▶ **AIM**:
In the Alt() function excerpt, what does the function return when S is already a kform?

▶ **TEXT EXCERPT**:

● ● ● ● ● ● ●

# The Alt() function in the stokes package Alt
## function (S, give_kform = FALSE)
## {
##     if (is.kform(S)) {
##         return(S)
##     }
##     if (give_kform) {
##         return(kform(S)/factorial(arity(S)))
##     }
##     out <- kill_trivial_rows(S)
##     if (nrow(index(out)) == 0) {
##         return(S * 0)
##     }
##     ktensor(include_perms(consolidate(out))/factorial(ncol(index(out))))

● ● ● ● ● ● ●

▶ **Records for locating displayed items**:
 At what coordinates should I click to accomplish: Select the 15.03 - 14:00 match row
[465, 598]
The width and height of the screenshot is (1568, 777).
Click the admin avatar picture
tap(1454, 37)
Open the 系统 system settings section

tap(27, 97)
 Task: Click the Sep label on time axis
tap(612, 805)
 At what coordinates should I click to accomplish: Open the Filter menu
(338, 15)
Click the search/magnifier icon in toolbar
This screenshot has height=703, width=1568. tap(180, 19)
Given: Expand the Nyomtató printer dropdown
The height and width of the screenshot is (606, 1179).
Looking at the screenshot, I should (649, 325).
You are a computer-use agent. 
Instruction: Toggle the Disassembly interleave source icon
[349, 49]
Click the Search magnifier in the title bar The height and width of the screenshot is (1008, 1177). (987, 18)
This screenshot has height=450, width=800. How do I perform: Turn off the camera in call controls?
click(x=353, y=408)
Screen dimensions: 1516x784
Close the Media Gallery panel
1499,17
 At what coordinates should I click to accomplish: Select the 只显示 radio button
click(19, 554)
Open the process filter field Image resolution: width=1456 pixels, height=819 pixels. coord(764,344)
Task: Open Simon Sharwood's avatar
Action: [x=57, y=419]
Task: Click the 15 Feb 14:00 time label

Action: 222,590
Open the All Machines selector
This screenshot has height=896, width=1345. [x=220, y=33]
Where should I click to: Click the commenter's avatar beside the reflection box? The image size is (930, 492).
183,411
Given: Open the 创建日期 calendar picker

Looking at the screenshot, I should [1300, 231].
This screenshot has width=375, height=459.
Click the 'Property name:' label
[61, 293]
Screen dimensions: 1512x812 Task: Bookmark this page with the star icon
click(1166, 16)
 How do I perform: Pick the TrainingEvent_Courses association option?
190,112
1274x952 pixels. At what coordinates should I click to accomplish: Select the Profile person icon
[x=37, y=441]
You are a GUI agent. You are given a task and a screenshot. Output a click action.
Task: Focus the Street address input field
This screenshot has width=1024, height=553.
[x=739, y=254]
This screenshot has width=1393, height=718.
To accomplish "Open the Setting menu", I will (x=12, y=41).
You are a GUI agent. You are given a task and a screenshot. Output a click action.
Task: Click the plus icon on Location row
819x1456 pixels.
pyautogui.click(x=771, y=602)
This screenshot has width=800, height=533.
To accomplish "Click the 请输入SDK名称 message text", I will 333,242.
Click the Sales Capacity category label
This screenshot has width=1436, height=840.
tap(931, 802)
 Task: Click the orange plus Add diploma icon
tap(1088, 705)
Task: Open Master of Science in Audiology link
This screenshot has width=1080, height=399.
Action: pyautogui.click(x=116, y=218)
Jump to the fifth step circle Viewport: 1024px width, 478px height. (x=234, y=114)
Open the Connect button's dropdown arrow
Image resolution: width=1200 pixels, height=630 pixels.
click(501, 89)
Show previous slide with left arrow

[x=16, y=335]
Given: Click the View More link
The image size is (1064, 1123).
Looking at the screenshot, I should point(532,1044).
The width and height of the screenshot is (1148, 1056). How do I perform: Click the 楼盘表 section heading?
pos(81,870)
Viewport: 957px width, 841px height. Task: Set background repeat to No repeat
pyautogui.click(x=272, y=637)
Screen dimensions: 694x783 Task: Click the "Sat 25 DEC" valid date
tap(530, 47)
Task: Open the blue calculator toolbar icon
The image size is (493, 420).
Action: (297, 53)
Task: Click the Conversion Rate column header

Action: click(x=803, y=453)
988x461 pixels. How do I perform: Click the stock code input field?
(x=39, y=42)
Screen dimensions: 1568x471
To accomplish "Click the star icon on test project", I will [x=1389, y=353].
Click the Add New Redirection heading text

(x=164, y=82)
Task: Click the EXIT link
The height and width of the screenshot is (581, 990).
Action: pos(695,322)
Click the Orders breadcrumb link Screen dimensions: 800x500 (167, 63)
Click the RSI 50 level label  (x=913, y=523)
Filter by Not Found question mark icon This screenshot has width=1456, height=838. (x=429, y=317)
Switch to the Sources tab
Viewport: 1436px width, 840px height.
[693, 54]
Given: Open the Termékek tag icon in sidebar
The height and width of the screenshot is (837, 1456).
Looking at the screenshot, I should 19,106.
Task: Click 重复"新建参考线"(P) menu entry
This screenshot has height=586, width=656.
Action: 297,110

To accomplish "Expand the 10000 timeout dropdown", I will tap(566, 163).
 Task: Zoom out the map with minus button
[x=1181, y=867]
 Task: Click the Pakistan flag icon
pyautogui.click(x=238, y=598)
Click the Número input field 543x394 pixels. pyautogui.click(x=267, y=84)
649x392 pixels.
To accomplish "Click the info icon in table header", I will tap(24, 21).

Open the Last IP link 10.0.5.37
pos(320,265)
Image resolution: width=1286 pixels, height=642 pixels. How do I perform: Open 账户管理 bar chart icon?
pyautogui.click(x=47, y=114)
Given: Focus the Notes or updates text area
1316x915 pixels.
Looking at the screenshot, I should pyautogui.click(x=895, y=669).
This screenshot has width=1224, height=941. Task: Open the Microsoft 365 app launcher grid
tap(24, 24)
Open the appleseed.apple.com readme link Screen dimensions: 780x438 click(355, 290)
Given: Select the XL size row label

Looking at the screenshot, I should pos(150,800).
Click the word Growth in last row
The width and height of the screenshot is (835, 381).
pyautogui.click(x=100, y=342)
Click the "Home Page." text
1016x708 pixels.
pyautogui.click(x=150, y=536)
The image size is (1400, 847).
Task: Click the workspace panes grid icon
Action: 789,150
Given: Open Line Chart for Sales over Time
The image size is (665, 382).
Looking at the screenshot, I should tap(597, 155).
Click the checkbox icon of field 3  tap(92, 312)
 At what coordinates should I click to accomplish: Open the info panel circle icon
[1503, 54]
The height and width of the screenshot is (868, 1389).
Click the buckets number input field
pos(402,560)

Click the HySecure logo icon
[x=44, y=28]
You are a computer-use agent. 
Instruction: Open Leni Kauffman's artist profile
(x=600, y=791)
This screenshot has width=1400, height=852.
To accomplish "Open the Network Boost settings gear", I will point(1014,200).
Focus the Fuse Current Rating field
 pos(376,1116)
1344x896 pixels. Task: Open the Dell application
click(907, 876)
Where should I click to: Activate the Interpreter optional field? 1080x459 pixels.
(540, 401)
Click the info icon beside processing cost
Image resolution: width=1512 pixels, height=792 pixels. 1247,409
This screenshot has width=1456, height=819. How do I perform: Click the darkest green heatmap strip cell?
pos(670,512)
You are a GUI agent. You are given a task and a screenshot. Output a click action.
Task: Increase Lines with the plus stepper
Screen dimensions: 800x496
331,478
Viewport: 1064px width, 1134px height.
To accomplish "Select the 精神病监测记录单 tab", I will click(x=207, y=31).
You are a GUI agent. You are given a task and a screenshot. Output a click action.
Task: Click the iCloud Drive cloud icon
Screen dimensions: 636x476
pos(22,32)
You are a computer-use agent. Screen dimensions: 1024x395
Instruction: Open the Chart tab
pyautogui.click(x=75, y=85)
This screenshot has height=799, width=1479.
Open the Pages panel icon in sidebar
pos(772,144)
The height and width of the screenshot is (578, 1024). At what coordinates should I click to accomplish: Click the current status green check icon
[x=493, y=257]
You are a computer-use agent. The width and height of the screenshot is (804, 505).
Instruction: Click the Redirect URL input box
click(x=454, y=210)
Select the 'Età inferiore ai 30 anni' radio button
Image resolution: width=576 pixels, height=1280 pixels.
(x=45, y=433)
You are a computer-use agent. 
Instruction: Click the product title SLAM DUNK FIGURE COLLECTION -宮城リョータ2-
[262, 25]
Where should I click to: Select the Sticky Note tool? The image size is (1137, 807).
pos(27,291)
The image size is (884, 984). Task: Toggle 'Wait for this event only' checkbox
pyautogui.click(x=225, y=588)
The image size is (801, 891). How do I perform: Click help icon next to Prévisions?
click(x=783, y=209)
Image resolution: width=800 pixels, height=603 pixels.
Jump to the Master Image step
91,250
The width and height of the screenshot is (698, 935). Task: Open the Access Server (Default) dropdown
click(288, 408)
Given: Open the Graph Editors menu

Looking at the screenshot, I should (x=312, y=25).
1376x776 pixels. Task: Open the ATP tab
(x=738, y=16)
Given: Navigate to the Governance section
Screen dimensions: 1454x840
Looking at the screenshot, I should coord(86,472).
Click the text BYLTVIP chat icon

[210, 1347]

● ● ● ● ● ● ●

▶ **ANSWER BELOW**:
It returns S unchanged.